This ‘science’ of lock-picking was the product of a culture in which science and technology intermingled closely on a public stage. The context of international economic competition was a further factor in generating interest in lock-picking competitions at mid-century. Despite the grand facade of imperial self-confidence, the Great Exhibition was founded on an underlying sense of unease regarding the relative quality of British manufactures and the sustainability of Britain’s global industrial supremacy. Set alongside recent American achievements in naval vessels, reaping machines and firearms, the picking of locks previously considered impregnable threatened further to undermine British confidence in its industrial output. Keen to bolster embattled national pride, The Builder called for the Day & Newell lock to be subject to a similar trial: ‘Is there no public-spirited burglar in London that [sic] will come forward for the honour of his country and a round sum of money?’ While sections of the press – reluctant to admit defeat at the hands of an American – hesitated to verify Hobbs’s accomplishments, reactions were more complex than this, as we have seen.

A Day and Newell lock.

However, the tendency of the press to defend national honor reasserted itself strongly in 1854: Goater’s picking of one of Hobbs’s locks was thus greeted as a triumphant victory for ‘John Bull’ over ‘Yankeedom’. An outpouring of patriotic comment constituted a kind of collective self-reassurance regarding the viability of British locks – and by extension its manufactures at large – in both domestic and export markets. In fact, there were good grounds for disputing Goater’s achievement. Hobbs was quick to point out that that his lock was picked only after he had himself publicly acknowledged faults in the design; moreover, the article in question was not Hobbs’s celebrated bank lock, but a cheaper model, designed for common drawers and tills.

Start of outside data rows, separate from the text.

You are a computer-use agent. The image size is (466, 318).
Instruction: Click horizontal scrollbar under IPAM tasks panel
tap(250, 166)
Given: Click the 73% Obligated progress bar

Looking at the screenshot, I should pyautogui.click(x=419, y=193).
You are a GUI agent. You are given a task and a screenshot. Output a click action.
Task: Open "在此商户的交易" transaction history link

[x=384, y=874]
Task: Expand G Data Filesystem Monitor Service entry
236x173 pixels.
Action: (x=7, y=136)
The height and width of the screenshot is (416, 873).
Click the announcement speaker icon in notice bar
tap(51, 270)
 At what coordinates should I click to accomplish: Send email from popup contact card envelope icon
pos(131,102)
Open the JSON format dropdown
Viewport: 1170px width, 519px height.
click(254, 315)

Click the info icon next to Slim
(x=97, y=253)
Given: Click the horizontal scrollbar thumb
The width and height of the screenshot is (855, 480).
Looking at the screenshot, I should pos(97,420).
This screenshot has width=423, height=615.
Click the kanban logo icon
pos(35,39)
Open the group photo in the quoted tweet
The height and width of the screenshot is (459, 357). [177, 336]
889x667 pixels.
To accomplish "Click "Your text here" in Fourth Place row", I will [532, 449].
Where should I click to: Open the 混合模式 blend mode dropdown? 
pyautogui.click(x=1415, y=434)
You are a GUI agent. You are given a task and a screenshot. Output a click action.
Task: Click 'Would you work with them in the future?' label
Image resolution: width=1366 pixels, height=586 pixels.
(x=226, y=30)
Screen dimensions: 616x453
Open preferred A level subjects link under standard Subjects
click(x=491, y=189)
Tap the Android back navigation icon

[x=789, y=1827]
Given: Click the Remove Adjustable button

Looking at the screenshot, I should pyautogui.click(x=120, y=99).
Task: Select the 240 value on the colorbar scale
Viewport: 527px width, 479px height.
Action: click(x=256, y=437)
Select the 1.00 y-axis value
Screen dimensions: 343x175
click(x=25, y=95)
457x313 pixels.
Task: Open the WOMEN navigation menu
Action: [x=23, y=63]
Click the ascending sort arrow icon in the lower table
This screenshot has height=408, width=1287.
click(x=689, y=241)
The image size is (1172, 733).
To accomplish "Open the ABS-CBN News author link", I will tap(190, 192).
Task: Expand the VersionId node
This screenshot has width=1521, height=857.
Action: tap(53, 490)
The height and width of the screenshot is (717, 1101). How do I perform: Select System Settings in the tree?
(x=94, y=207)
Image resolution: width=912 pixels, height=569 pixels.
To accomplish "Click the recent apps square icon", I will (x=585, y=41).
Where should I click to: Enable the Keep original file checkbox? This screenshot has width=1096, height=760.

The fact that most commentators rode roughshod over these details signals their eagerness to mobilize the patriotic potential of a simpler narrative.  While lock-picking competitions promised to provide a transparent forum through which to establish the security of the various models, in practice the outcome of individual competitions was anything but transparent. The result of many contests was hotly disputed, producing no clear winners and losers. There were several plausible grounds for challenging an unfavorable outcome. Firstly, while most contests were public spectacles, a few were conducted in private, without any objective adjudication, breeding suspicion regarding the fairness of proceedings. Given that public demonstration or independent verification was vital to validating private knowledge, private pickings threatened to undermine public trust in the competitive process. Indeed, one must ask why lock-makers would engage in such trials – the results of which were bound to be disputed – were they not seeking to circumvent the terms of engagement stipulated for a mutually-agreed contest. Secondly, where prior arrangements between the competitors were lacking, the provenance of the lock under trial was open to question, for the suggestion that the lock-picker had prior access to it fueled suspicion that he may have interfered with its internal arrangement. Thirdly, again where the defending party had not consented to the contest, the quality of the lock itself provided grounds for dispute, as we saw in the case of the Hobbs-Goater controversy.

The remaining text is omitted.